◆ Data records ◆
══════

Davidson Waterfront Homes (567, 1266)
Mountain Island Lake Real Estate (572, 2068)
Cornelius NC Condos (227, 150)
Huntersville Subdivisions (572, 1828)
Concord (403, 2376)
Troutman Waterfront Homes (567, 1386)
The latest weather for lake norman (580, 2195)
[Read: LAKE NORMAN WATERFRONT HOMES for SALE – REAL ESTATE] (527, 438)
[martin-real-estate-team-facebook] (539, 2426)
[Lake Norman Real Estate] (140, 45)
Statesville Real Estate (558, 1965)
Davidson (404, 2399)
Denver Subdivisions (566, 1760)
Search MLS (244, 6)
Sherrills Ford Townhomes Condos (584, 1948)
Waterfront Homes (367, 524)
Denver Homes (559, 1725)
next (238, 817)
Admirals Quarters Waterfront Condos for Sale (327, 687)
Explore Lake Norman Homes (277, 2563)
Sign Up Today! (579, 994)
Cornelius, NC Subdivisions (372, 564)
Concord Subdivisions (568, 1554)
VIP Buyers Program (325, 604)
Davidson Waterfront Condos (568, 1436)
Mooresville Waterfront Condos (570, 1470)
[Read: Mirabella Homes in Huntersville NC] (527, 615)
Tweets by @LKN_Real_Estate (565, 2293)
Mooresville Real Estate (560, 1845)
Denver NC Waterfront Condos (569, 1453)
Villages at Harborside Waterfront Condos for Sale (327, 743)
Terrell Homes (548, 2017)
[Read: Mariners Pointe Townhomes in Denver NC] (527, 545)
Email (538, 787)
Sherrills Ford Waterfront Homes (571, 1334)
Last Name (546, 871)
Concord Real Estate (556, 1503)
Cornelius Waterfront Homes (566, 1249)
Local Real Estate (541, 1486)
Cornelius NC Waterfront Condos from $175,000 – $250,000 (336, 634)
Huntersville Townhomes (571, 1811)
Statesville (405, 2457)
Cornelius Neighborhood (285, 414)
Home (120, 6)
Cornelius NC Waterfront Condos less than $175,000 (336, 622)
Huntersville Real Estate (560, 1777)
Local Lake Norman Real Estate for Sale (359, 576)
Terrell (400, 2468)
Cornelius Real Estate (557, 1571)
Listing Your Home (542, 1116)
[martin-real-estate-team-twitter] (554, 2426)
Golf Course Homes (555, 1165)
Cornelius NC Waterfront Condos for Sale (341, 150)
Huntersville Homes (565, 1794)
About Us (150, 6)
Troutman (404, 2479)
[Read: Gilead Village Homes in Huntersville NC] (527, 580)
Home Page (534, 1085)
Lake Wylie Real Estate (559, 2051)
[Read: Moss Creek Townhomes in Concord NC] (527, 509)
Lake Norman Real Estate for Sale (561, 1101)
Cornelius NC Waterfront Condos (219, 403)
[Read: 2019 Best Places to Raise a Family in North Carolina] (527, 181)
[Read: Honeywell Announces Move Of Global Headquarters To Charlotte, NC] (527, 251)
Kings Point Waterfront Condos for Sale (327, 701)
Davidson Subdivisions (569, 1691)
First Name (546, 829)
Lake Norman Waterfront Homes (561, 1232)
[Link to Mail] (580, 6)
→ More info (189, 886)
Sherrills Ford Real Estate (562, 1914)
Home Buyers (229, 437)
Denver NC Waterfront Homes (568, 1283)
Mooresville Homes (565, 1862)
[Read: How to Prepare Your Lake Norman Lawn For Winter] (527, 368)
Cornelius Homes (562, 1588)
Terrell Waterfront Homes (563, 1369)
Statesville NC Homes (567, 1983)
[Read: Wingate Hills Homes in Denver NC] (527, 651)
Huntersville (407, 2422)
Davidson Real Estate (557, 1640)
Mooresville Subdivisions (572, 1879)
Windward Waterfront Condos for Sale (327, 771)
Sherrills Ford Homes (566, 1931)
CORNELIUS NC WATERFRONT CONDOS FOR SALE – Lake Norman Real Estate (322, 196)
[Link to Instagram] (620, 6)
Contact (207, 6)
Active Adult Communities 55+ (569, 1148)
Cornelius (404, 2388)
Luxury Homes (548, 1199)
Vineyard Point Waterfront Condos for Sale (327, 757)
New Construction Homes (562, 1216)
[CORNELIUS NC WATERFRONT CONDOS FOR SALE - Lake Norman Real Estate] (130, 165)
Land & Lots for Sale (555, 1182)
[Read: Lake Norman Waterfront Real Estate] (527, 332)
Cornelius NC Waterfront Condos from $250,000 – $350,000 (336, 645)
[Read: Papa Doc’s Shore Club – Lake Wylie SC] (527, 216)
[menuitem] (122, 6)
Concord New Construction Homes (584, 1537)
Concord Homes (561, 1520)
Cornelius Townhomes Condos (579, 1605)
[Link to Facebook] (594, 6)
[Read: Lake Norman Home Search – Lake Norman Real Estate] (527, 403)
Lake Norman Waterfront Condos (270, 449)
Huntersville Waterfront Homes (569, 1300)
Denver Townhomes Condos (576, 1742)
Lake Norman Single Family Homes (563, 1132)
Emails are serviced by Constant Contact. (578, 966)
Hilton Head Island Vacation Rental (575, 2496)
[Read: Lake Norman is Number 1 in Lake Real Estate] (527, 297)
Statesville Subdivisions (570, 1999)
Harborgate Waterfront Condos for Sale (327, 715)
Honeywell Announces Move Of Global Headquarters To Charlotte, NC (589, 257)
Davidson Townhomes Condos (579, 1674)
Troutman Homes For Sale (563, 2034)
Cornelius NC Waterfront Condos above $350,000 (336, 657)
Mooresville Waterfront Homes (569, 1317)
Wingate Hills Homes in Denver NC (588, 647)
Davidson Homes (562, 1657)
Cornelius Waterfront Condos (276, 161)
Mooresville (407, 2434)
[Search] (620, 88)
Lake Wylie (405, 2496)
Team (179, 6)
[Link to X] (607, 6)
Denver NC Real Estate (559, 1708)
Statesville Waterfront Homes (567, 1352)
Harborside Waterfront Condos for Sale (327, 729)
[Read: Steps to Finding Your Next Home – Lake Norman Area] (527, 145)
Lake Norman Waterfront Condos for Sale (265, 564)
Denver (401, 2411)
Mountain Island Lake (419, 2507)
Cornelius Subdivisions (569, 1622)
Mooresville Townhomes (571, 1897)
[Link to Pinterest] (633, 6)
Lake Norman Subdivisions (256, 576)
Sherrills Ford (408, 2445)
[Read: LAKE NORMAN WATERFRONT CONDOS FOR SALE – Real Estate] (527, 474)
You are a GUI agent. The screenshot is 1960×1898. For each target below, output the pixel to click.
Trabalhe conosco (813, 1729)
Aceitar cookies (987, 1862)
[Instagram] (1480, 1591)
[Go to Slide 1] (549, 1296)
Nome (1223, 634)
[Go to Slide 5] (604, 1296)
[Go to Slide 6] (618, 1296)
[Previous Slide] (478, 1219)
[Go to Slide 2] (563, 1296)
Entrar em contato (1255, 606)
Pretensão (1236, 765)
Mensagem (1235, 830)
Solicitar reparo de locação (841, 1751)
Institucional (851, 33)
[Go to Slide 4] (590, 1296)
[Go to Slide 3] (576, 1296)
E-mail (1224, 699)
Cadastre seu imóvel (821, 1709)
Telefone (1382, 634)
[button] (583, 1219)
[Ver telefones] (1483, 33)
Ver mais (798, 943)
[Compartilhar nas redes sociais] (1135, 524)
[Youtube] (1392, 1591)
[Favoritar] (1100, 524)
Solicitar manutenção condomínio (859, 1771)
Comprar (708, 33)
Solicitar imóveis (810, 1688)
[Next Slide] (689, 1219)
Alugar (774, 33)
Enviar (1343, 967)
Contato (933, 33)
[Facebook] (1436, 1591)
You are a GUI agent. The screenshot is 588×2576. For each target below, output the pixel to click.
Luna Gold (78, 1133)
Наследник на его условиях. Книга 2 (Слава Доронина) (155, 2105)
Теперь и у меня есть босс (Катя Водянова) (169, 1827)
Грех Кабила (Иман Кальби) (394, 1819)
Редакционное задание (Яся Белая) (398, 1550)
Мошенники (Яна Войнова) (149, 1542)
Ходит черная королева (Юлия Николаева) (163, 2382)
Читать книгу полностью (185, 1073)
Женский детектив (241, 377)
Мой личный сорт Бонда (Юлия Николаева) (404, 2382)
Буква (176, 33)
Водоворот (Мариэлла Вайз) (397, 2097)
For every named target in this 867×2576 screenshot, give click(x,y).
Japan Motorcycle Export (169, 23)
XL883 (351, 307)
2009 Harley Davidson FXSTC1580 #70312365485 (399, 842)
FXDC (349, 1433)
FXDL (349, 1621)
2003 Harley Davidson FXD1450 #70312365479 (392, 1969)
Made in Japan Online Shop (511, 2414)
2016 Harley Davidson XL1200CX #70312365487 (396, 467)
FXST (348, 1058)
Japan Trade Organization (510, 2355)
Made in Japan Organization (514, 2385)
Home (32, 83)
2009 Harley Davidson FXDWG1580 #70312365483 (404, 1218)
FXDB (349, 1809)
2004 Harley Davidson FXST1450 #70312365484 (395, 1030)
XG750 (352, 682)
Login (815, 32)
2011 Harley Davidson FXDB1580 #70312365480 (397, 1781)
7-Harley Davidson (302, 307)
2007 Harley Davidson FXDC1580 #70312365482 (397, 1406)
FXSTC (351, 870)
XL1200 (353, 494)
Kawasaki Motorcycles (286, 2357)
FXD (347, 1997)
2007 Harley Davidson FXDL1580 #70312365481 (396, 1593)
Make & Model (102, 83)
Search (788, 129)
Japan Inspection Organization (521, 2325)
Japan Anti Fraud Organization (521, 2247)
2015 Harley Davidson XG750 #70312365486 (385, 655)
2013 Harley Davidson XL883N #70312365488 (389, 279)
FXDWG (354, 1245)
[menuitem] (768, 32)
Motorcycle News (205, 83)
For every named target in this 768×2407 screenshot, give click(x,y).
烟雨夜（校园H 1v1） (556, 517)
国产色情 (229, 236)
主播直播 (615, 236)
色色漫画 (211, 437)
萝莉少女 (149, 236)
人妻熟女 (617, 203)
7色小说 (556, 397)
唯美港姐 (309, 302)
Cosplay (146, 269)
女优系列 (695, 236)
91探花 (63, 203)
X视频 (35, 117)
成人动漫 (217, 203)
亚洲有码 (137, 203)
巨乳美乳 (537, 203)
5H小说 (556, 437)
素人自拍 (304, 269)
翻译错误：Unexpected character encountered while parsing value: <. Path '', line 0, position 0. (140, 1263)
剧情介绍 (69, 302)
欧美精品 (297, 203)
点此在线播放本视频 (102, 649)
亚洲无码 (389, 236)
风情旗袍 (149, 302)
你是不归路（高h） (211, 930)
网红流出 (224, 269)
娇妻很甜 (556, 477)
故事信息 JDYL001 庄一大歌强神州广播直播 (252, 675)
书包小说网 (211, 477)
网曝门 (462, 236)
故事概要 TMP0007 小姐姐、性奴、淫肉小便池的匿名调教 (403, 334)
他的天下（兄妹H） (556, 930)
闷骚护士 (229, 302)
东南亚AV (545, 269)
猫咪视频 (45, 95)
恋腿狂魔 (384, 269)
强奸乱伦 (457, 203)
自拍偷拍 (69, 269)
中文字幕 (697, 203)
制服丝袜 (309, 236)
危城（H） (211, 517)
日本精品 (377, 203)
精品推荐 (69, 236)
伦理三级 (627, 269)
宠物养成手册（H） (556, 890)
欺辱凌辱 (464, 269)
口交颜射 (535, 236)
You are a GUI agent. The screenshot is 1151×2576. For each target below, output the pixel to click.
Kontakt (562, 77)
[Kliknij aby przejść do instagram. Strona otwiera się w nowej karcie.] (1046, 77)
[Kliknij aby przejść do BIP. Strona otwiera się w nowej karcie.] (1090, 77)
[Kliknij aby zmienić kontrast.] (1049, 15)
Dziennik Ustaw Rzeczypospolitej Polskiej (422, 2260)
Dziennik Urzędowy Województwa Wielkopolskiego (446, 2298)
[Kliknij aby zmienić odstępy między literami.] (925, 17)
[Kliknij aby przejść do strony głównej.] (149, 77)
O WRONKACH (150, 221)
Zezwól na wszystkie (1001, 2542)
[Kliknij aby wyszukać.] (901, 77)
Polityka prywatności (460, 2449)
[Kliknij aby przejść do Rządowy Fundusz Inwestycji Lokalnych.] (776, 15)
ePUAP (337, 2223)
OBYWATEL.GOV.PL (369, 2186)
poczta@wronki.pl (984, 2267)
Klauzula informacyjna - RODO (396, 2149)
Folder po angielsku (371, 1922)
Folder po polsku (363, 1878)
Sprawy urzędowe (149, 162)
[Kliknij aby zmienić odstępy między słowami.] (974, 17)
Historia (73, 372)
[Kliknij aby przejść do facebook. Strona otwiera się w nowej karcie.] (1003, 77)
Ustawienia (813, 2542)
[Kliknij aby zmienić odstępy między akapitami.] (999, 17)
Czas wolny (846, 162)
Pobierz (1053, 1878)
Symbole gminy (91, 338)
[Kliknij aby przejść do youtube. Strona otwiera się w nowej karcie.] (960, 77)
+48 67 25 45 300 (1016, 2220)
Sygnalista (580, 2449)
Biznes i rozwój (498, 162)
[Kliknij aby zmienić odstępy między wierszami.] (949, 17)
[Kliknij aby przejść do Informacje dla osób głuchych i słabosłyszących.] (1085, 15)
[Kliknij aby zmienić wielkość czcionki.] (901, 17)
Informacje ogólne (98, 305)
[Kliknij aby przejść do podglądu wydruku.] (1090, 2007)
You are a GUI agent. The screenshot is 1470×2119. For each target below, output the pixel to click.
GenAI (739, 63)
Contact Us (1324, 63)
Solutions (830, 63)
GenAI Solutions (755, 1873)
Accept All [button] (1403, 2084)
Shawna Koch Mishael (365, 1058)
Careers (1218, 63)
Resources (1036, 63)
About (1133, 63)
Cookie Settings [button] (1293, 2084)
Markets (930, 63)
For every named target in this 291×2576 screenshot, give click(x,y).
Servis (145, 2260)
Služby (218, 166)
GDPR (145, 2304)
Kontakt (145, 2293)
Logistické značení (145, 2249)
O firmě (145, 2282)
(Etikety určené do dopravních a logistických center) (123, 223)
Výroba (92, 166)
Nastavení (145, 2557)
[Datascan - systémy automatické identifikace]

══════

◆ What to do ◆
Leave out every line above except those from the line with "Mooresville Homes (565, 1862)" up to and including the line with "Cornelius (404, 2388)", and copy those exactly.

◆ Task result ◆
Mooresville Homes (565, 1862)
[Read: How to Prepare Your Lake Norman Lawn For Winter] (527, 368)
Cornelius Homes (562, 1588)
Terrell Waterfront Homes (563, 1369)
Statesville NC Homes (567, 1983)
[Read: Wingate Hills Homes in Denver NC] (527, 651)
Huntersville (407, 2422)
Davidson Real Estate (557, 1640)
Mooresville Subdivisions (572, 1879)
Windward Waterfront Condos for Sale (327, 771)
Sherrills Ford Homes (566, 1931)
CORNELIUS NC WATERFRONT CONDOS FOR SALE – Lake Norman Real Estate (322, 196)
[Link to Instagram] (620, 6)
Contact (207, 6)
Active Adult Communities 55+ (569, 1148)
Cornelius (404, 2388)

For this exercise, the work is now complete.